I'm in zone 5, bordering on 6 and warm-weather crops like tomatoes and peppers have to wait until May, sometimes LATE May, to be planted. Our late winters are usually very wet also. But don't let this stop you from planting cool-weather crops nice and early. If I had to wait for the garden to warm up and dry out so that I could run the tiller, I would be waiting a long time.
I went out the other day, March 3rd, and planted two types of lettuce, spinach and Sugar Snap peas. If all goes at least halfway decently with the weather, I should be eating salad by the end of April or the firt week of May. Many people wait until they can run their tillers to start planting, but here is what I do.
Take a grass rake and clear the leaves and sticks from an area you want to plant. Then scrape the ground (it was pure wet muck when I did this) with the rake and loosen up the soil. You don't have to go very deep, I probably only loosened to about 1 inch deep, if that. Then scatter your seeds in a wide row, my rows were about 1 foot wide. While holding the rake straight up and down, LIGHTLY tamp down the area with the flat side of the rake.

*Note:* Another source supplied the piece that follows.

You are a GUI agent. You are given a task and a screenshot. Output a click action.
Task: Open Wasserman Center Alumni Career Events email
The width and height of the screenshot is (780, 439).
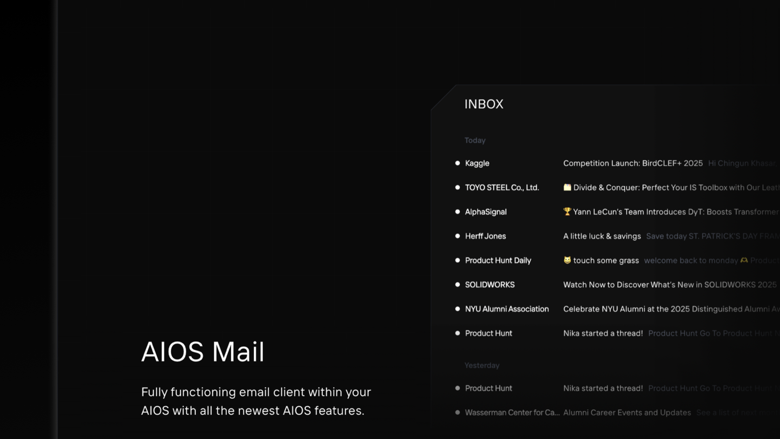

I didn't have any dry, loose soil to cover it but tamping the seeds down in that rough soil should suffice. Just for a light mulch, I grabbed handfuls of some grass cuttings that were in a pile from the fall, and lightly covered the seeded area to give it a light mulch.
I have been doing this for some years now and it usually works well. I have even had snow on my spinach before, but it didn't harm it. I am a very competitive person and it's always fun to eat a salad from your garden at the beginning of May, but I make sure to tell my gardening friends that I did so! Yes, I like to rub it in. This is about the same time most people are thinking of buying their seeds, but you will be eating from your garden already.
Here is a picture of what the garden looks like right now. Yes, it is trashed and I have my work cut out for me. But I still was able to plant the other day on the back side of the garden where it is cleared somewhat.
This will be a fun picture to look back on later on this year, after I have everything cleared out and the veggies planted.